[[ Data provided open ]]

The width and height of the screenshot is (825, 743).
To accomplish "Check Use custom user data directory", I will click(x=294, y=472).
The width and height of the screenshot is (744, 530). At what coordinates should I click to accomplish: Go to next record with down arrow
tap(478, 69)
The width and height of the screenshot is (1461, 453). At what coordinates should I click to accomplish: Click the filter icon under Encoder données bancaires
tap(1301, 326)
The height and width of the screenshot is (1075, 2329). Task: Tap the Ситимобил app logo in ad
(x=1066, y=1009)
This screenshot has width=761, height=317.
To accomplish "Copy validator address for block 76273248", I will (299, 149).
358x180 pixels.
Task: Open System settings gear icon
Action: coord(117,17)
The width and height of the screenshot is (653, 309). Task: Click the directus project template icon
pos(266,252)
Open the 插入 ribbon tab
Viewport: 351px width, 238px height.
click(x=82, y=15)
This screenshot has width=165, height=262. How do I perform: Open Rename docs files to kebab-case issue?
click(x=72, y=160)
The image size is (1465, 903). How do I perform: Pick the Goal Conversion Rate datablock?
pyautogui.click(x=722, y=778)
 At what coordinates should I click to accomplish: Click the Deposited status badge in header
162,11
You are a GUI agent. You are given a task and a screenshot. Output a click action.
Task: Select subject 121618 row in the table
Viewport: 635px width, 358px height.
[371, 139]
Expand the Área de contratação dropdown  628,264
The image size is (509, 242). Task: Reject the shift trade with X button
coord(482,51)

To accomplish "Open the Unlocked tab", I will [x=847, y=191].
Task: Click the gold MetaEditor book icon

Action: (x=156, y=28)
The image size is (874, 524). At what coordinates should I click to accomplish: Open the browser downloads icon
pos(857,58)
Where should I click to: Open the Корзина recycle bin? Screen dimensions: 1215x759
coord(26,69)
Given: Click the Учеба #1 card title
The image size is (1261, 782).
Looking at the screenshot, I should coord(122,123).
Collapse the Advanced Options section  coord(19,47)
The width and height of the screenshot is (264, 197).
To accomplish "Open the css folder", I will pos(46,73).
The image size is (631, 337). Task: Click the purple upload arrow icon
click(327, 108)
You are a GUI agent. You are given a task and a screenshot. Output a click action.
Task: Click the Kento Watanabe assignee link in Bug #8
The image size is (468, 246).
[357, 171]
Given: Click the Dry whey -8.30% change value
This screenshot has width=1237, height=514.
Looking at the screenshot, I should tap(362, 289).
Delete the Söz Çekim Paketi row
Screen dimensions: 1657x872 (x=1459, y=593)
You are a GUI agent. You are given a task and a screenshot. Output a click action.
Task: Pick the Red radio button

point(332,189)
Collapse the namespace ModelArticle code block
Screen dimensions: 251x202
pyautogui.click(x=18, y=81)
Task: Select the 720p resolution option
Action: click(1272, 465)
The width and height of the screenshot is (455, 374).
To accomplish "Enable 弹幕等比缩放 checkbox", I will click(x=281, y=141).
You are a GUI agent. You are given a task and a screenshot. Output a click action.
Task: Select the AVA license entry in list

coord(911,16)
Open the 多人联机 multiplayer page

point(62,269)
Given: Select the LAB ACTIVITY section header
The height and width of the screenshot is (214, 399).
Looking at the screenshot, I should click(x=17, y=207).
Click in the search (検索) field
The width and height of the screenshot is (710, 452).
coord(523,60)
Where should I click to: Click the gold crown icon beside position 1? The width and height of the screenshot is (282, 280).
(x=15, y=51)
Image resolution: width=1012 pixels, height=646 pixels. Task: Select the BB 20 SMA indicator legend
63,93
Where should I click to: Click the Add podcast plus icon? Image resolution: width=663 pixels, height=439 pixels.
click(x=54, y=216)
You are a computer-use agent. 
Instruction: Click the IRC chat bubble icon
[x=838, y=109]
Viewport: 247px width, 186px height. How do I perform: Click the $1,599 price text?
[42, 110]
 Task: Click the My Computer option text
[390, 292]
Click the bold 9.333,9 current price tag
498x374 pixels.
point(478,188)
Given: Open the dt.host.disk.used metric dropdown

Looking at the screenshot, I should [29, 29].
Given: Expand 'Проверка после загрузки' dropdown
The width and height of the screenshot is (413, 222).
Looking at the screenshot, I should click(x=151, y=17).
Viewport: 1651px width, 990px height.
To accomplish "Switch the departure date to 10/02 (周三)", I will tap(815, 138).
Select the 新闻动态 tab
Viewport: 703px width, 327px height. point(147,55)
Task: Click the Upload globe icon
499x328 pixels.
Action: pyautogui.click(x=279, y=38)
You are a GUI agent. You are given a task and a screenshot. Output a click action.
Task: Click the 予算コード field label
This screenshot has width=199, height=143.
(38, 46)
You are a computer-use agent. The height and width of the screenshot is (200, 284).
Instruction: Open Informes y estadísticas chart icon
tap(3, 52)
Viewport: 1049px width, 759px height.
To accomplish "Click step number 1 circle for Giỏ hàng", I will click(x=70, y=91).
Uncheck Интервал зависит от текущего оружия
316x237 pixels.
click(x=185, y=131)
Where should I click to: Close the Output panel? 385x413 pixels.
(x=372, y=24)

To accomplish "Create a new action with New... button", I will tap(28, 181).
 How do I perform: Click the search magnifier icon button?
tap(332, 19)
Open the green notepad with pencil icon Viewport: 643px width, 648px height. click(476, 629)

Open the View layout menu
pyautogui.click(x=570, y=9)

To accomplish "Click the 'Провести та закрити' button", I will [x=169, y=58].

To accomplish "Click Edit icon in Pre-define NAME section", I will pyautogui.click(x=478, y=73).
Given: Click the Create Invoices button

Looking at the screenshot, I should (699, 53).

[[ Data provided closed ]]

__Task__: Could you write out all of the entries precisely as they stand?

__Response to the exercise__:
The width and height of the screenshot is (825, 743).
To accomplish "Check Use custom user data directory", I will click(x=294, y=472).
The width and height of the screenshot is (744, 530). At what coordinates should I click to accomplish: Go to next record with down arrow
tap(478, 69)
The width and height of the screenshot is (1461, 453). At what coordinates should I click to accomplish: Click the filter icon under Encoder données bancaires
tap(1301, 326)
The height and width of the screenshot is (1075, 2329). Task: Tap the Ситимобил app logo in ad
(x=1066, y=1009)
This screenshot has width=761, height=317.
To accomplish "Copy validator address for block 76273248", I will (299, 149).
358x180 pixels.
Task: Open System settings gear icon
Action: coord(117,17)
The width and height of the screenshot is (653, 309). Task: Click the directus project template icon
pos(266,252)
Open the 插入 ribbon tab
Viewport: 351px width, 238px height.
click(x=82, y=15)
This screenshot has width=165, height=262. How do I perform: Open Rename docs files to kebab-case issue?
click(x=72, y=160)
The image size is (1465, 903). How do I perform: Pick the Goal Conversion Rate datablock?
pyautogui.click(x=722, y=778)
 At what coordinates should I click to accomplish: Click the Deposited status badge in header
162,11
You are a GUI agent. You are given a task and a screenshot. Output a click action.
Task: Select subject 121618 row in the table
Viewport: 635px width, 358px height.
[371, 139]
Expand the Área de contratação dropdown  628,264
The image size is (509, 242). Task: Reject the shift trade with X button
coord(482,51)

To accomplish "Open the Unlocked tab", I will [x=847, y=191].
Task: Click the gold MetaEditor book icon

Action: (x=156, y=28)
The image size is (874, 524). At what coordinates should I click to accomplish: Open the browser downloads icon
pos(857,58)
Where should I click to: Open the Корзина recycle bin? Screen dimensions: 1215x759
coord(26,69)
Given: Click the Учеба #1 card title
The image size is (1261, 782).
Looking at the screenshot, I should coord(122,123).
Collapse the Advanced Options section  coord(19,47)
The width and height of the screenshot is (264, 197).
To accomplish "Open the css folder", I will pos(46,73).
The image size is (631, 337). Task: Click the purple upload arrow icon
click(327, 108)
You are a GUI agent. You are given a task and a screenshot. Output a click action.
Task: Click the Kento Watanabe assignee link in Bug #8
The image size is (468, 246).
[357, 171]
Given: Click the Dry whey -8.30% change value
This screenshot has width=1237, height=514.
Looking at the screenshot, I should tap(362, 289).
Delete the Söz Çekim Paketi row
Screen dimensions: 1657x872 (x=1459, y=593)
You are a GUI agent. You are given a task and a screenshot. Output a click action.
Task: Pick the Red radio button

point(332,189)
Collapse the namespace ModelArticle code block
Screen dimensions: 251x202
pyautogui.click(x=18, y=81)
Task: Select the 720p resolution option
Action: click(1272, 465)
The width and height of the screenshot is (455, 374).
To accomplish "Enable 弹幕等比缩放 checkbox", I will click(x=281, y=141).
You are a GUI agent. You are given a task and a screenshot. Output a click action.
Task: Select the AVA license entry in list

coord(911,16)
Open the 多人联机 multiplayer page

point(62,269)
Given: Select the LAB ACTIVITY section header
The height and width of the screenshot is (214, 399).
Looking at the screenshot, I should click(x=17, y=207).
Click in the search (検索) field
The width and height of the screenshot is (710, 452).
coord(523,60)
Where should I click to: Click the gold crown icon beside position 1? The width and height of the screenshot is (282, 280).
(x=15, y=51)
Image resolution: width=1012 pixels, height=646 pixels. Task: Select the BB 20 SMA indicator legend
63,93
Where should I click to: Click the Add podcast plus icon? Image resolution: width=663 pixels, height=439 pixels.
click(x=54, y=216)
You are a computer-use agent. 
Instruction: Click the IRC chat bubble icon
[x=838, y=109]
Viewport: 247px width, 186px height. How do I perform: Click the $1,599 price text?
[42, 110]
 Task: Click the My Computer option text
[390, 292]
Click the bold 9.333,9 current price tag
498x374 pixels.
point(478,188)
Given: Open the dt.host.disk.used metric dropdown

Looking at the screenshot, I should [29, 29].
Given: Expand 'Проверка после загрузки' dropdown
The width and height of the screenshot is (413, 222).
Looking at the screenshot, I should click(x=151, y=17).
Viewport: 1651px width, 990px height.
To accomplish "Switch the departure date to 10/02 (周三)", I will tap(815, 138).
Select the 新闻动态 tab
Viewport: 703px width, 327px height. point(147,55)
Task: Click the Upload globe icon
499x328 pixels.
Action: pyautogui.click(x=279, y=38)
You are a GUI agent. You are given a task and a screenshot. Output a click action.
Task: Click the 予算コード field label
This screenshot has width=199, height=143.
(38, 46)
You are a computer-use agent. The height and width of the screenshot is (200, 284).
Instruction: Open Informes y estadísticas chart icon
tap(3, 52)
Viewport: 1049px width, 759px height.
To accomplish "Click step number 1 circle for Giỏ hàng", I will click(x=70, y=91).
Uncheck Интервал зависит от текущего оружия
316x237 pixels.
click(x=185, y=131)
Where should I click to: Close the Output panel? 385x413 pixels.
(x=372, y=24)

To accomplish "Create a new action with New... button", I will tap(28, 181).
 How do I perform: Click the search magnifier icon button?
tap(332, 19)
Open the green notepad with pencil icon Viewport: 643px width, 648px height. click(476, 629)

Open the View layout menu
pyautogui.click(x=570, y=9)

To accomplish "Click the 'Провести та закрити' button", I will [x=169, y=58].

To accomplish "Click Edit icon in Pre-define NAME section", I will pyautogui.click(x=478, y=73).
Given: Click the Create Invoices button

Looking at the screenshot, I should (699, 53).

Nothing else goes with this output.